Monday, February 9, 2009

Central Planning Never Works

In the discussion about a stimulus, some people are saying legislators should drop ideology and just "do something", presumably something that works to stimulate the economy.

But central planning doesn't work, nor has it ever worked. Thomas Sowell's Basic Economics explains precisely why. Fundamentally, central planning destroys information:
Under both capitalism and socialism, the scarcity of knowledge is the same, but the way these different economies deal with it can be quite different. The problem is not simply with the over-all scarcity of knowledge, but also with the fact that this knowledge is often fragmented into tiny bits and pieces, the totality of which is not known to anybody.

Imagine the difficulties of an oil company headquartered in Texas trying to decide how much gasoline-and what kinds-will be needed in a filling station at the corner of Market and Castro Streets in San Francisco during the various seasons of the year, as well as in thousands of other locations across the country. The people who actually own and operate the filling stations at all these locations have far better knowledge of what their particular customers are likely to buy at different times of the year than anybody in a corporate headquarters in Texas can hope to have.

Variations can be great, even within a single city at a single time. If people who live in the vicinity of Market and Castro Streets in San Francisco own more sports cars than people who live near the filling station at 19th Avenue and Irving Street, then the filling station owner at Market and Castro is likely to order more premium gasoline than the filling station owner who sells to people with cheaper cars that use cheaper gasoline or to truckers who want diesel fuel. No single person at any given location-whether at a filling station or in corporate headquarters-can possibly have all this information for the whole country at his fingertips, much less keep updating it for thousands of filling stations from coast to coast as the seasons and the neighborhoods change. But that is wholly unnecessary in an economy where each kind of fuel simply goes wherever the money directs it to go.

The amount of such highly localized information, known to thousands of individual filling station owners scattered across the United States, is too enormous to be transmitted to some central point and then be digested in time to lead to government allocations of fuel with the same efficiency as a price-coordinated market can achieve. No oil company knows or cares about this detailed information. All they know is that orders are pouring in for diesel fuel in North Dakota this month, while Massachusetts is buying lots of premium gasoline and Ohio is buying mostly regular unleaded. Next month it may be a totally different pattern and the oil company may not have any more clue about the reasons for the new pattern than about the reasons for the old. But all that the oil company has to do is to supply the demand, wherever it is and for whatever reason. Their job is infinitely easier than the task facing central planners under socialism.

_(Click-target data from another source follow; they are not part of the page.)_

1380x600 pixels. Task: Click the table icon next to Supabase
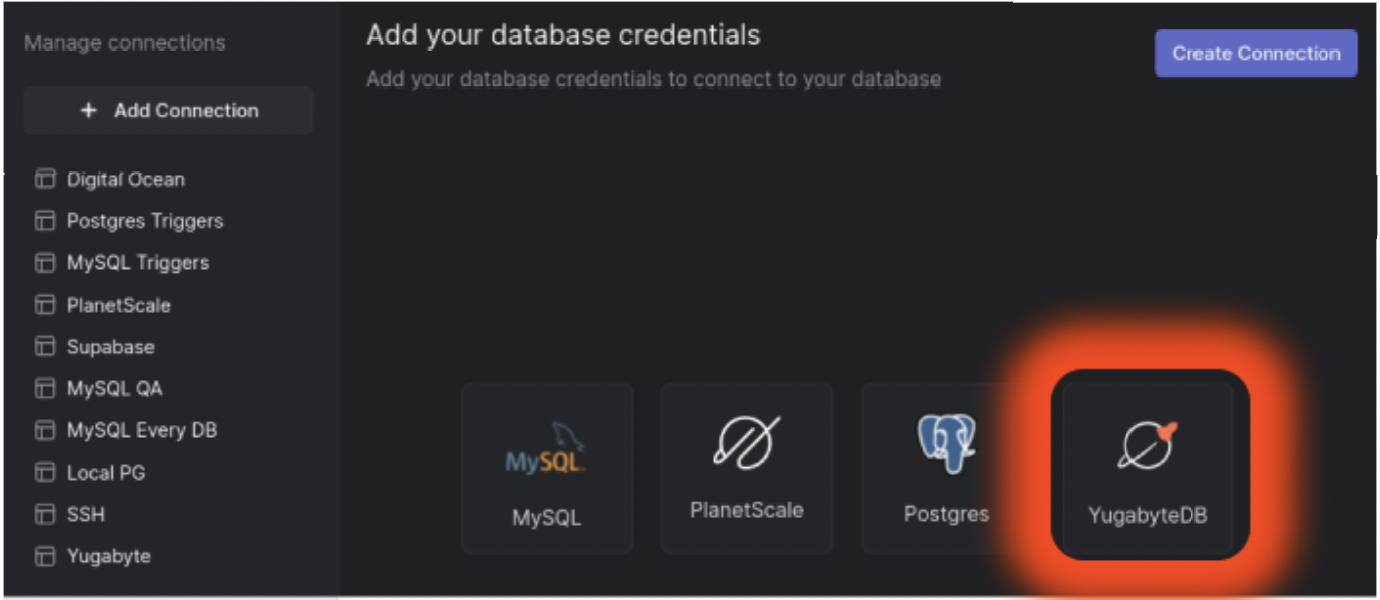[45, 347]
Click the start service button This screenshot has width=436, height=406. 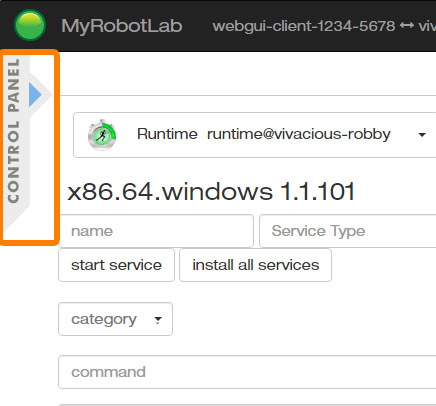(116, 265)
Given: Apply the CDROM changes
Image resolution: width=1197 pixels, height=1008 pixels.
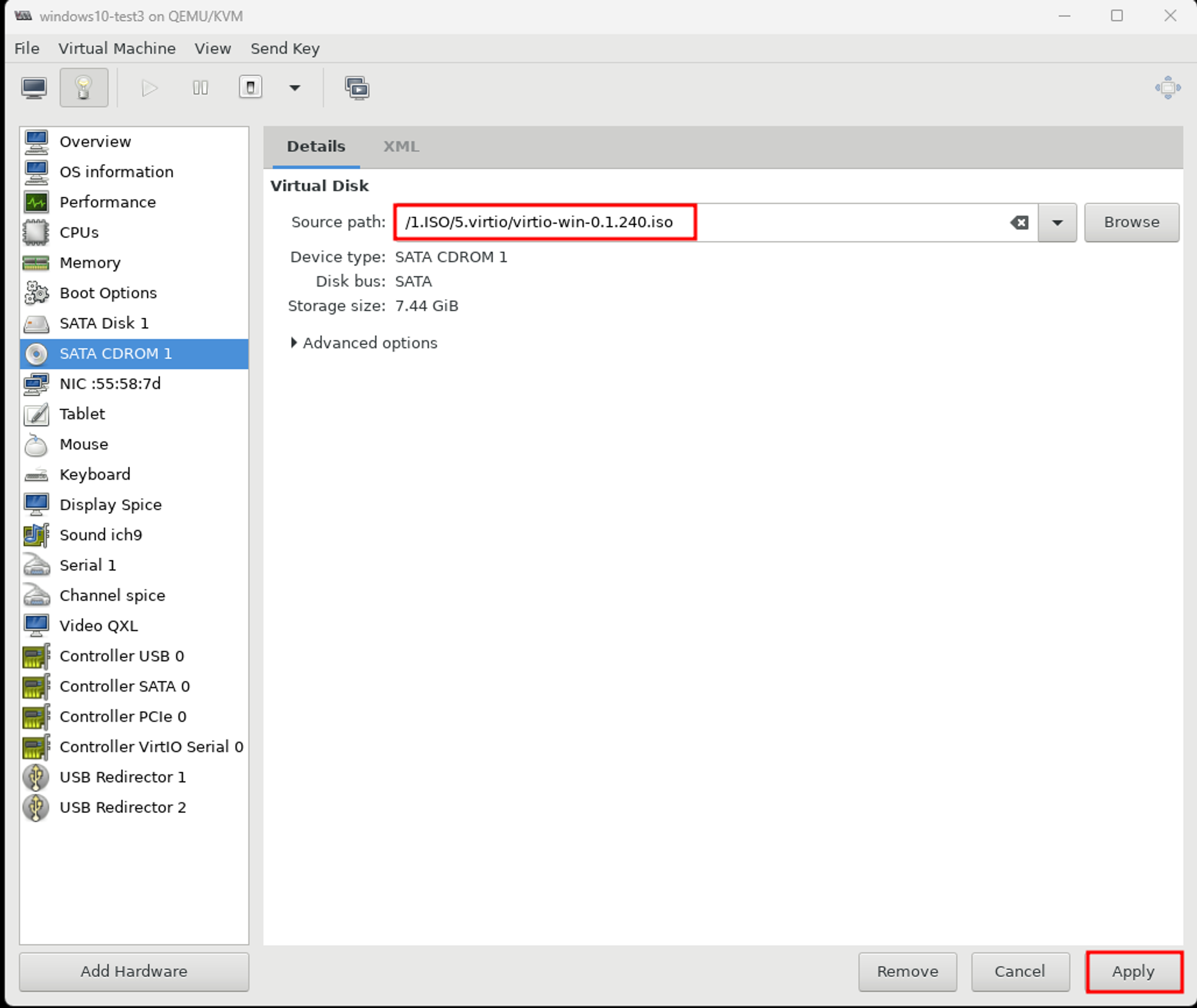Looking at the screenshot, I should click(1134, 972).
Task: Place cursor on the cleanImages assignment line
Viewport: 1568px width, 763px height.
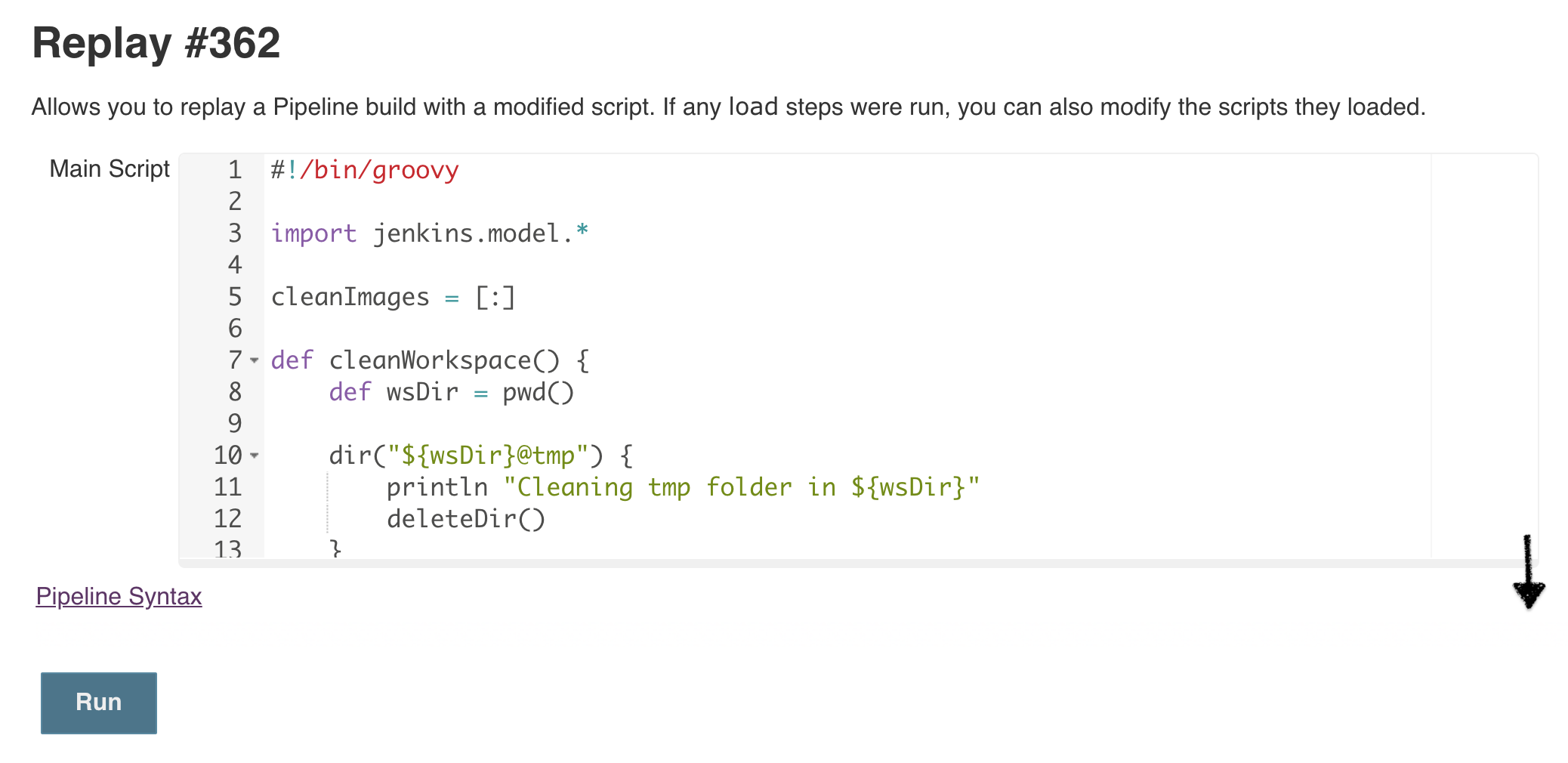Action: point(393,298)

The significance of free market prices in the allocation of resources can be seen most clearly by looking at situations where prices are not allowed to function. Two Soviet economists described a situation in which their government raised the price it would pay for moleskins, leading hunters to get and sell more of them:

State purchases increased, and now all the distribution centers are filled with these pelts. Industry is unable to use them all, and they often rot in warehouses before they can be processed. The Ministry of Light Industry has already requested Goskomsten twice to lower the prices, but "the question has not been decided" yet. This is not surprising. Its members are too busy to decide. They have no time: besides setting prices on these pelts, they have to keep track of another 24 million prices.

--Thomas Sowell, Basic Economics, Chapter 5 (emphasis mine)
This is one of the reasons (perhaps the second most important, the first being freedom) the free market is superior. It allows us to make decisions with prices conveying information about how much value is placed on certain goods and services.

The current package selects where money should go based on political expediency--it has little to do with where resources are needed or desired.

The quick way to get money into the economy is with a tax cut. A real tax cut, not a welfare program paying checks to people who don't pay taxes. That way, individuals can send their money to the resources that are really of value in the economy.

Even FDR's Treasury Secretary (Henry Morgenthau Jr. ) said their efforts failed, on May 9, 1939:
We have tried spending money. We are spending more than we have ever spent before and it does not work. And I have just one interest, and now if I am wrong somebody else can have my job. I want to see this country prosper. I want to see people get a job. I want to see people get enough to eat. We have never made good on our promises. I say after eight years of this administration, we have just as much unemployment as when we started. And enormous debt to boot.
Can we learn from history, please?

1 comment:

Big Jay said...

This whole fiasco going back several years, but at least a decade would not have been able to happen if the population were educated in basic economics.